I smiled. Lucas was loving his new role as a doting father. He'd insisted on calling the midwife to check me and the baby over after the birth, and after she had given us the all clear, he had relaxed noticeably. I'd barely left the bed in the three days since Oscar had arrived, not due to exhaustion or illness, but because Lucas had insisted I savour these precious early days, and honestly I was far too content to argue with him. I'd waited too long for this to want to rush it. Oscar and I had been getting to know each other over the previous few days, and I had fallen deeper and deeper in love with him as every minute passed. He was a relaxed, happy little thing, he slept a lot, fed frequently and cried rarely. In fact, the only time I ever heard him complain was when I changed his clothes. He didn't like to be manoeuvred and manipulated into a new vest, and protested loudly, his face turning almost as red as his hair.
Lucas picked up the camera from the bedside table and snapped a photo of Oscar and I. A knock at the front door echoed through the house. “I bet I can guess who that is,” I smiled.
“She's been calling non-stop. I told her it was okay to come today,” Lucas said.
“Well go on then, don't leave her standing around on the doorstep.”
“Spoil sport.” He grinned and disappeared out of the room. A minute later Isabel poked her beautiful face around the door.
“Hey,” she whispered softly.
“Hey you.”
She tiptoed in, coming to sit beside me on the bed. “Oh my goodness... he's gorgeous. Roxy, you're a mummy. You have an actual baby!”
“I know.”
“It suits you. You look absolutely radiant.”
“I thought the radiant part was supposed to come during the pregnancy, not after?” I giggled.
“Well, when have you ever followed the rules, hey? Can I hold him?” she asked, looking longingly at Oscar. I nodded, though passing him over was more difficult than I had anticipated. The moment his warmth left my arms I felt an overwhelming urge to snatch him back. I resisted somehow, contenting myself with sitting beside Isabel and watching his peaceful little face.
“I wish Bonnie was here too. I can't believe she's missed so much. She doesn't even know she has a nephew,” I murmured. Isabel looked at me and I saw something unreadable in her eyes. “What?”
She shook her head. “It's probably not the right time...”
“What is it Issy? Tell me.”
She sighed, looking down at the baby. “Well, I suppose there's never a good time, is there? It's Bon. She wrote to me, I just got the letter a few days ago.”
“What did she say? Is she alright?”
“See for yourself.” She balanced Oscar on one arm and reached into her brown leather handbag. Fishing around inside it she pulled out a crumpled envelope, disconcertingly slim. She handed it to me and I took it with shaking hands, sliding the letter out carefully.
Isabel, Roxy,
I know I should have been in touch sooner. I'm so sorry. I didn't stop caring, it was just such a massive shock, Rox, seeing you like that. I was scared. I think you'll understand why. I read every single report in the news, and I was so relieved to see that you were okay.

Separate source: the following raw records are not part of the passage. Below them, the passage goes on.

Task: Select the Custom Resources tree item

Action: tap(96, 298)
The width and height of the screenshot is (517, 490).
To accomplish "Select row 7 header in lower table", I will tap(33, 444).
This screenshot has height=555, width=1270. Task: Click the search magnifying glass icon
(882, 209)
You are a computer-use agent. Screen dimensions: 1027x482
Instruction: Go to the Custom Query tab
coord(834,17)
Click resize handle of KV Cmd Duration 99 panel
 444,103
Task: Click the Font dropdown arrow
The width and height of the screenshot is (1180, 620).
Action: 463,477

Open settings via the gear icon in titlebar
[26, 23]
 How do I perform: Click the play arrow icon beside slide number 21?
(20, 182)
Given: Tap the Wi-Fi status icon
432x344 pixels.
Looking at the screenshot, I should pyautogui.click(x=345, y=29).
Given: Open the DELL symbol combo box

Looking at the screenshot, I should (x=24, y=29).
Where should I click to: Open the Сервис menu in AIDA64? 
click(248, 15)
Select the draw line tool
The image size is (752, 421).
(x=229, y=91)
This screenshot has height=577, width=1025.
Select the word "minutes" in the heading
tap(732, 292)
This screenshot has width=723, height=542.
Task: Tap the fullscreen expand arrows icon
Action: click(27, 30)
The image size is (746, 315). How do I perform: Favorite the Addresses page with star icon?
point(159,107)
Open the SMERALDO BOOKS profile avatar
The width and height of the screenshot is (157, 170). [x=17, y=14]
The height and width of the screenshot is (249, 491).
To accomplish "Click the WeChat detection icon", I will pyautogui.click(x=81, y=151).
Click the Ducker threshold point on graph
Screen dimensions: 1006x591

I just don't feel ready to come back yet. I'm not ready to resume my life. I just need some time. I know you probably think I'm being selfish, but there are things you can't understand, things I can't put into words for a letter. It's complicated.
I will come back. I just need time.
I love you both so much,
Bonnie xxx
I read the letter in silence, my fingertips pressing into the thin paper as if I could reach my sister through the fine sheet. I could feel Isabel watching me, concern etched on her features. “Well,” I spoke finally. “I'm glad she's alive. I just wish she had given us a way to get in touch with her. I don't like that she's going through whatever it is she's struggling with on her own.”
“We don't know that she's alone. She could be with friends.”
“Perhaps.” I looked at the letter again, turning it over, hoping to see an address or a phone number. There was nothing. “She sounds pretty clear headed. Like she understands what she needs. I guess we just have to be patient. Wait for her to come home.”